When my twin sons were born prematurely at 26 weeks’ gestation, my family’s lives were thrust into the whirlwind of the NICU and living daily with the reality of the babies (William and Elliott) being on life support. Having had no prior intense and prolonged experiences with the hospital, and watching helplessly and fretfully as my tiny two-pounders fought for their lives, it’s almost impossible to put into language what the experience was like — it’s as though my memory, in the interest of making me functional again, took away the words to describe many of the sensory and emotionally overwhelming elements we faced during that time.
As a mental health clinician who can look back in retrospect, I can tell you that what I (and my husband) were experiencing was acute psychological trauma. After William’s death at a week old, my son Elliott spent a total of three months in the NICU. Throughout his stay, we experienced a new reality of sorts: one fraught with the constant fear of infection, disabilities, and death. One characterized by new people, new concepts, and new language. One that involved daily decision-making and collaboration with our medical team as to what direction to take, and the costs and benefits of different treatments. It was a reality that felt as if it might never end, but at the same time was incomprehensible to get accustomed to. Its unpredictability and severity were staggering.

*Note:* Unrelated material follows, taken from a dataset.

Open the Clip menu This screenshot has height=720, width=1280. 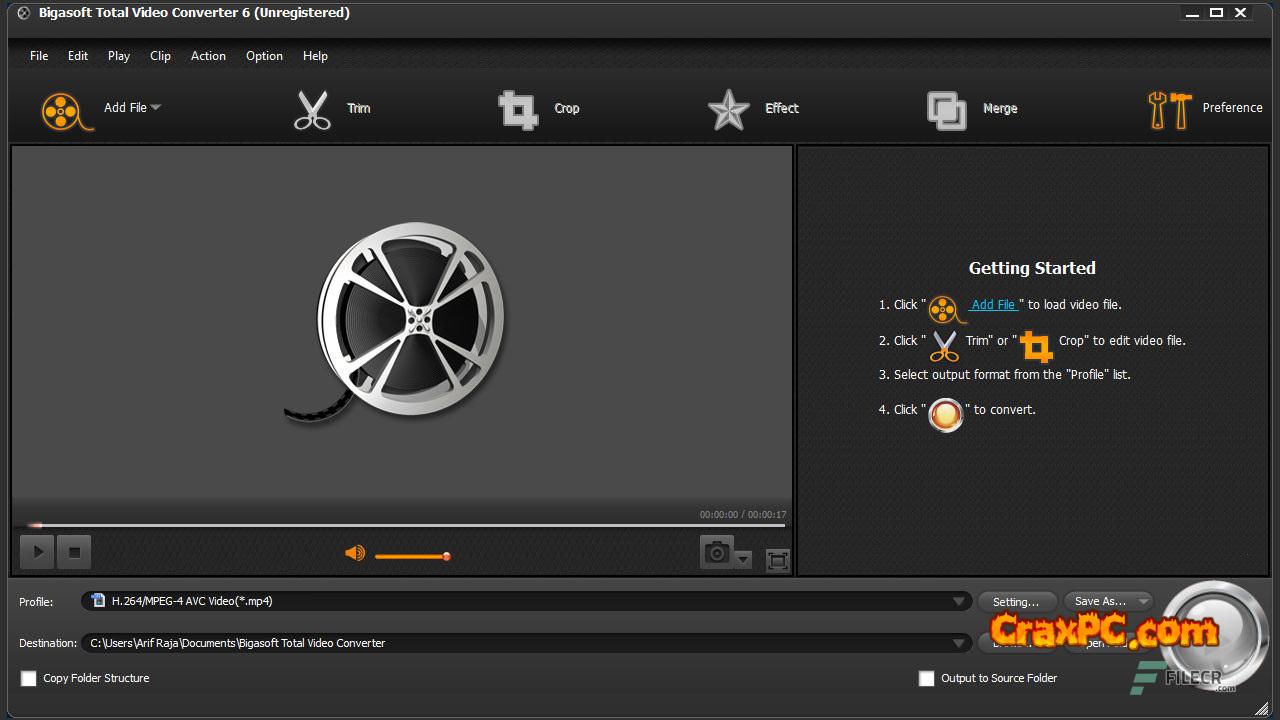coord(160,56)
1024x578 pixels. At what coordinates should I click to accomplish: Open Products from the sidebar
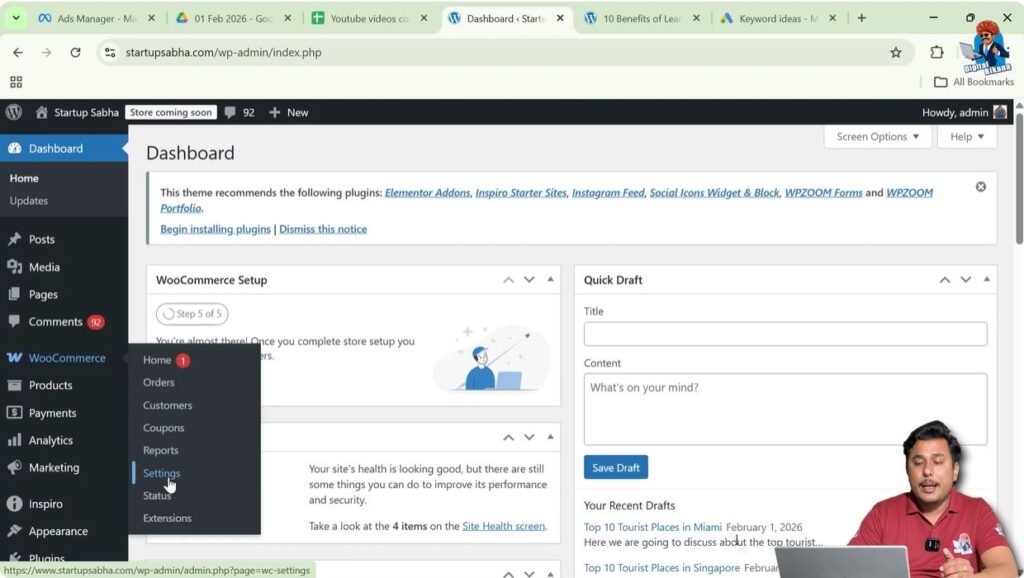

The experience of emotional trauma can have a lasting effect on patients, even long after they or their children have healed from the physical reality of it. In psychology we describe this as post-traumatic stress disorder. Although PTSD is typically associated with soldiers in combat or emergency service providers, it’s common for NICU parents to develop the same symptoms, which can hinder their ability to function in their daily lives, damage their partnerships, and even prevent them from having a secure attachment with their babies.
Trauma-informed care is a recently developed theory that involves the shifting of care systems, be they psychological, medical, or otherwise, towards honoring and empowering the client, acknowledging respectfully the trauma they are currently facing or have faced, whilst at the same time providing an environment for care providers that recognizes their own vicarious trauma, and how that may affect their clinical practice.
The benefits of trauma-informed care in the NICU include preventing the (typically unintentional) re-traumatization of a client, improving attachment and thusly the medical outcome of the baby, empowering patients to feel comfortable and capable following the direction of their medical providers, and in addition creating a safe space for staff to process what they’ve been through in their work and by doing so, modeling for clients what it looks like to practice self-care and reflection.
What are the steps to take in developing a trauma-informed culture? Here is a quick overview of a few of the main components:
1. Safety and containment. Confidentiality, professionalism, and awareness are crucial when working with patients who are coping with extraordinary circumstances. Part of safety means developing a protocol for handling confidential information, as well as providing staff with resources for speaking to their own frustrations. Concerns patients may have that seem unimportant or superfluous should be taken seriously to avoid disempowering families or prompting shame. Shame in itself is one of the biggest predictors of the development of PTSD in NICU parents and it is critical to avoid manifesting it.
2. Empathy and empowerment. It’s important to recognize that a patient in trauma is just that: a patient in trauma. Their behavior, emotions, and interactions may be entirely different from what their “normal” may have been. It’s important not only to recognize that, but also to give every opportunity for these patients to have agency in the treatment of their babies. It is crucial that parents are able to provide apt medical care for their babies after discharge from the hospital. Recidivism may become common without empowerment, as anxiety may overtake the caregiving experience for disempowered parents.
3. Caring for the caregivers. This one is tough. Oftentimes doctors, nurses, NPs, social workers, and all members of a NICU care team work so often and so thoroughly that the idea of forcing some kind of “self-care” activity seems unfathomable. However, in my experience, the most common reason the trauma-informed care model fails is due to the fact that caregivers are coping with very serious trauma on a daily basis, with no recourse to process it. What we call “burnout” may simply be the mental and emotional overwhelm of staff carrying the weight of vicarious trauma.
4. Referral when a patient (or staff) is beyond the scope of practice of your abilities as a provider. Although this seems simple, a standardized referral process should be established at every NICU. Therapists, support groups, psychiatrists, books, online resources — all should be provided to families, particularly upon discharge from the hospital, when parents transition to an environment where it may be difficult to access their own resources. Staff should also have access to support that is independent of the hospital, particularly when they’ve gone through significant stress as a result of their work.
Trauma-informed care prevents re-hospitalization, improves communication amongst patients and caregivers, and manifests a safe environment for patients and caregivers alike. In many cases, being aware of the patient’s emotional and mental struggles while they are in crisis can have the potential to stop acute traumatic stress from becoming post-traumatic stress disorder.
The trauma-informed staff with whom I worked at my sons’ NICU made an indelibly positive impression not only on my memory of the experience and my ability to thrive within it, but on my long-term attachment with my surviving son.
Kara Wahlin is a marriage and family therapist and founder, NICU Healing.